Damit gerät auch Scheuer weiter in Bedrängnis. Denn der EuGH stoppte die Mautpläne des Ministers jäh und stufte sie im Juni 2019 als europarechtswidrig ein. Scheuer steht seither stark unter Druck, weil er millionenschwere Verträge zur Mauteinführung abgeschlossen hatte, bevor Rechtssicherheit bestand.

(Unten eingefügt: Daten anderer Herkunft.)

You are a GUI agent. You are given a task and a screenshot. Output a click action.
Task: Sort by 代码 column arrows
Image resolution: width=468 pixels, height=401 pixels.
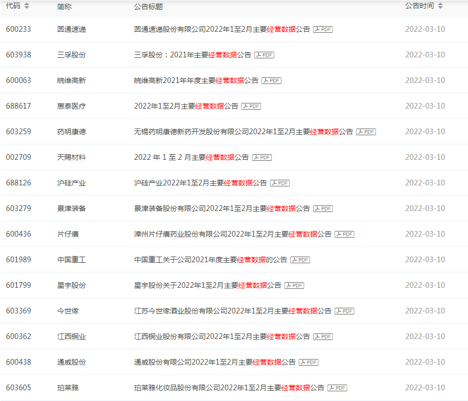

Es drohen deshalb Schadenersatzzahlungen von mehr als einer halben Milliarde Euro an die Betreiber, deren Verträge das Ministerium noch Ende 2018 unterschrieb.

Die Opposition hält massive Verstöße des Ministers für inzwischen für erwiesen. Um die Maut umzusetzen, habe Scheuer systematisch und bewusst Haushalts- und Vergaberecht gebrochen, sagt Grünen-Fraktionsvize Oliver Krischer. Zudem habe das Ministerium die Mautverträge nach dem Scheitern völlig übereilt und ohne genauere Kenntnis der Schadenssumme gekündigt. Scheuers Verfehlungen bei der Maut reichten für mindestens drei Rücktritte, sagte Krischer. "Jeder anständige Minister wäre längst zurückgetreten." Es gehe um Organisationsverschulden, fehlende Kontrollmechanismen und Verantwortungsmissbrauch, sagte FDP-Obmann Christian Jung. Die Minister Alexander Dobrindt und Scheuer hätten die "CSU-Ausländermaut ohne Rücksicht auf Verluste durchsetzen wollen", klagt Linken-Politiker Jörg Cezanne.

Maut-Debakel, das Chaos um die Bußgeldnovelle und zuletzt auch noch eine missglückte Weihnachtsplätzchenaktion für Klinikmitarbeiter - wie blank die Nerven im Verkehrsministerium angesichts der Serie von Pannen und Problemen liegen, macht eine aktuelle Personalie klar. Scheuers Kommunikationschef Wolfgang Ainetter, der wegen des Auftretens des Ministers in der Kritik stand, gebe den Posten auf, hieß es.